Reproduce the data below, substituting "pane" for every occurrence of "tab" and leaving everything else unchanged.

** Begin **

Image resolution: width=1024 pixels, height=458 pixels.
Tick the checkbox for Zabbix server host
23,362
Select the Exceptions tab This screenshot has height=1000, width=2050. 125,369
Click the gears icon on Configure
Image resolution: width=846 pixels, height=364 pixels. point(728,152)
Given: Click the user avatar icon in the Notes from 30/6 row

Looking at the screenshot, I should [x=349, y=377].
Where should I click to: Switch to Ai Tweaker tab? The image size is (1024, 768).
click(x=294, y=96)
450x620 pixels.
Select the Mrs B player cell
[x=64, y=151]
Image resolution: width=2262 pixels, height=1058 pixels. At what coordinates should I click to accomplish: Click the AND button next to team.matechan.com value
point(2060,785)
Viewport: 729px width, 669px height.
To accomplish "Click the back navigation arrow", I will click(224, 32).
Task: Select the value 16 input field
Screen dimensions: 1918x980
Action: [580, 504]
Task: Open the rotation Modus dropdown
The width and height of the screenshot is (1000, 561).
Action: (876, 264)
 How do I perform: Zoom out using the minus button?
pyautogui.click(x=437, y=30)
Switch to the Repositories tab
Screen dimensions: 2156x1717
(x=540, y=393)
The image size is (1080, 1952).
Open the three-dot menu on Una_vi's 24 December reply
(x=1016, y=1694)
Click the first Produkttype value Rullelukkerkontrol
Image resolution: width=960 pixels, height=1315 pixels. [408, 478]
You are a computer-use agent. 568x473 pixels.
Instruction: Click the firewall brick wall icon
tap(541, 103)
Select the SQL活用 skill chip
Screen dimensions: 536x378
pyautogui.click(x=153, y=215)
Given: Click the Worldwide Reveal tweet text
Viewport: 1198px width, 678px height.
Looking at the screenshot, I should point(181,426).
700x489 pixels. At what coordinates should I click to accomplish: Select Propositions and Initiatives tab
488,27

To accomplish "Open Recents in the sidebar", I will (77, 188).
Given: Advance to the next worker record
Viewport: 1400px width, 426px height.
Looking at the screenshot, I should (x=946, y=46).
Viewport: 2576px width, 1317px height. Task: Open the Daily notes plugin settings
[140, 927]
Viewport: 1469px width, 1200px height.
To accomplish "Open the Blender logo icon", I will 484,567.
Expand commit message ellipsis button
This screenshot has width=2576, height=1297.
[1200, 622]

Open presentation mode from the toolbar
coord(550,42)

** End **

TASK ANSWER:
Image resolution: width=1024 pixels, height=458 pixels.
Tick the checkbox for Zabbix server host
23,362
Select the Exceptions pane This screenshot has height=1000, width=2050. 125,369
Click the gears icon on Configure
Image resolution: width=846 pixels, height=364 pixels. point(728,152)
Given: Click the user avatar icon in the Notes from 30/6 row

Looking at the screenshot, I should [x=349, y=377].
Where should I click to: Switch to Ai Tweaker pane? The image size is (1024, 768).
click(x=294, y=96)
450x620 pixels.
Select the Mrs B player cell
[x=64, y=151]
Image resolution: width=2262 pixels, height=1058 pixels. At what coordinates should I click to accomplish: Click the AND button next to team.matechan.com value
point(2060,785)
Viewport: 729px width, 669px height.
To accomplish "Click the back navigation arrow", I will click(224, 32).
Task: Select the value 16 input field
Screen dimensions: 1918x980
Action: [580, 504]
Task: Open the rotation Modus dropdown
The width and height of the screenshot is (1000, 561).
Action: (876, 264)
 How do I perform: Zoom out using the minus button?
pyautogui.click(x=437, y=30)
Switch to the Repositories pane
Screen dimensions: 2156x1717
(x=540, y=393)
The image size is (1080, 1952).
Open the three-dot menu on Una_vi's 24 December reply
(x=1016, y=1694)
Click the first Produkttype value Rullelukkerkontrol
Image resolution: width=960 pixels, height=1315 pixels. [408, 478]
You are a computer-use agent. 568x473 pixels.
Instruction: Click the firewall brick wall icon
tap(541, 103)
Select the SQL活用 skill chip
Screen dimensions: 536x378
pyautogui.click(x=153, y=215)
Given: Click the Worldwide Reveal tweet text
Viewport: 1198px width, 678px height.
Looking at the screenshot, I should point(181,426).
700x489 pixels. At what coordinates should I click to accomplish: Select Propositions and Initiatives pane
488,27

To accomplish "Open Recents in the sidebar", I will (77, 188).
Given: Advance to the next worker record
Viewport: 1400px width, 426px height.
Looking at the screenshot, I should (x=946, y=46).
Viewport: 2576px width, 1317px height. Task: Open the Daily notes plugin settings
[140, 927]
Viewport: 1469px width, 1200px height.
To accomplish "Open the Blender logo icon", I will 484,567.
Expand commit message ellipsis button
This screenshot has width=2576, height=1297.
[1200, 622]

Open presentation mode from the toolbar
coord(550,42)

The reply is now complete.